Motor vehicle collisions can involve automobiles, motorcycles, trucks and SUV’s, but can also involve pedestrians and motor vehicles. Motor vehicle accidents can cause serious and permanent injuries and death. Most people subscribe to the myth that motor vehicle collisions must involve substantial property damage to be able to recover for a person’s injuries from a crash. It’s a myth that a minimal impact with little or no property damage has no possibility of inflicting serious injury to occupants of the victim’s vehicle.

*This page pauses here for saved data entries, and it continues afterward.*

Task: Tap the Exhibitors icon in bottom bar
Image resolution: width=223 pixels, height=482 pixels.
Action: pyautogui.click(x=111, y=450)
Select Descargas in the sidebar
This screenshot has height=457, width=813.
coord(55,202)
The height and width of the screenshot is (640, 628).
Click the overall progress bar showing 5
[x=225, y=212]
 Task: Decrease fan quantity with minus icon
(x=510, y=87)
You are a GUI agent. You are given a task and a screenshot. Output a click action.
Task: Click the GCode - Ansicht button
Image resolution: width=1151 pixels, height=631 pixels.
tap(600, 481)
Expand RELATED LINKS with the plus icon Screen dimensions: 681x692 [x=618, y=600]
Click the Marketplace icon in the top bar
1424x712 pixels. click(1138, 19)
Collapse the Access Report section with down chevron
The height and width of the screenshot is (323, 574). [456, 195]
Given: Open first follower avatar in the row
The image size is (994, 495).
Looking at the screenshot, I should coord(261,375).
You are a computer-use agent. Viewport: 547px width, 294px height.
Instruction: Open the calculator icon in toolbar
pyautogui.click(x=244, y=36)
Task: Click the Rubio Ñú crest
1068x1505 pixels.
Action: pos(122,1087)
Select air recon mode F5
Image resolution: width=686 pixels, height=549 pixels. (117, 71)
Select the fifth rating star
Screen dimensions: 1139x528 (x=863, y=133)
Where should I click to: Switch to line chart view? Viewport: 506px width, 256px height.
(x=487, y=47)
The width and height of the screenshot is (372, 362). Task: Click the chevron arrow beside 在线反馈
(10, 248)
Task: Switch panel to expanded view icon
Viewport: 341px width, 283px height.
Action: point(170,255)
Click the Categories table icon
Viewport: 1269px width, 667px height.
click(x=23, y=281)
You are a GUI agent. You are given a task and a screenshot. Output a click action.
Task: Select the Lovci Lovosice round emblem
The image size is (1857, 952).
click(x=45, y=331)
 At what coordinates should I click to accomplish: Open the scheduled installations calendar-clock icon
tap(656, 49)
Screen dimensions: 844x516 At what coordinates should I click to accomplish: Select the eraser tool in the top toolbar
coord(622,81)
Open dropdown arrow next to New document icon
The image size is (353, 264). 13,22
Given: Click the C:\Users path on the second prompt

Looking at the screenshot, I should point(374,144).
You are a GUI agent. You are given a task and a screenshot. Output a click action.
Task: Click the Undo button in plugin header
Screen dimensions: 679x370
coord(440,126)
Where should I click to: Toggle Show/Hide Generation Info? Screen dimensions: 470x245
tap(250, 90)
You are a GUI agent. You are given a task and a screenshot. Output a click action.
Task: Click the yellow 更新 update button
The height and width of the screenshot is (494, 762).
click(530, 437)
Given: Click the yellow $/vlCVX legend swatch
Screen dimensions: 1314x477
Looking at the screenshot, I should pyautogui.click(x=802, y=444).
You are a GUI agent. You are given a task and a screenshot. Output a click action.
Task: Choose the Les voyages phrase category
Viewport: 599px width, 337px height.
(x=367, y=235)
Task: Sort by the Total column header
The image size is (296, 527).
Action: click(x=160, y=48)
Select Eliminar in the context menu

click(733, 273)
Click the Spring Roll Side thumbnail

The vast majority of scientific collision and crash studies disprove this theory advocated by the insurance industry. Relatively new scientific evidence documents clearly that vehicle impacts involving minor or no property damage, particularly to the rear of the vehicle, can cause the occupant(s) to suffer serious spinal injuries. The rationality of this new concept is that vehicles are designed to prevent damage to the vehicle but not to the occupant. Bumpers today are very elastic and very cushioned so that a small impact to the rear of a vehicle may leave little to no property damage in the rear of the vehicle, but still allows for major adverse affects to the driver and occupants. The force of the impact is transferred from the vehicle to the occupant.
Never believe an insurance representative’s position that unless you have major damage to your vehicle you could not have been severely injured. That is simply not true and contrary to Louisiana law. Louisiana law is clear that the extent of property damage to a person’s vehicle is not relevant as to whether that person has sustained a serious physical injury.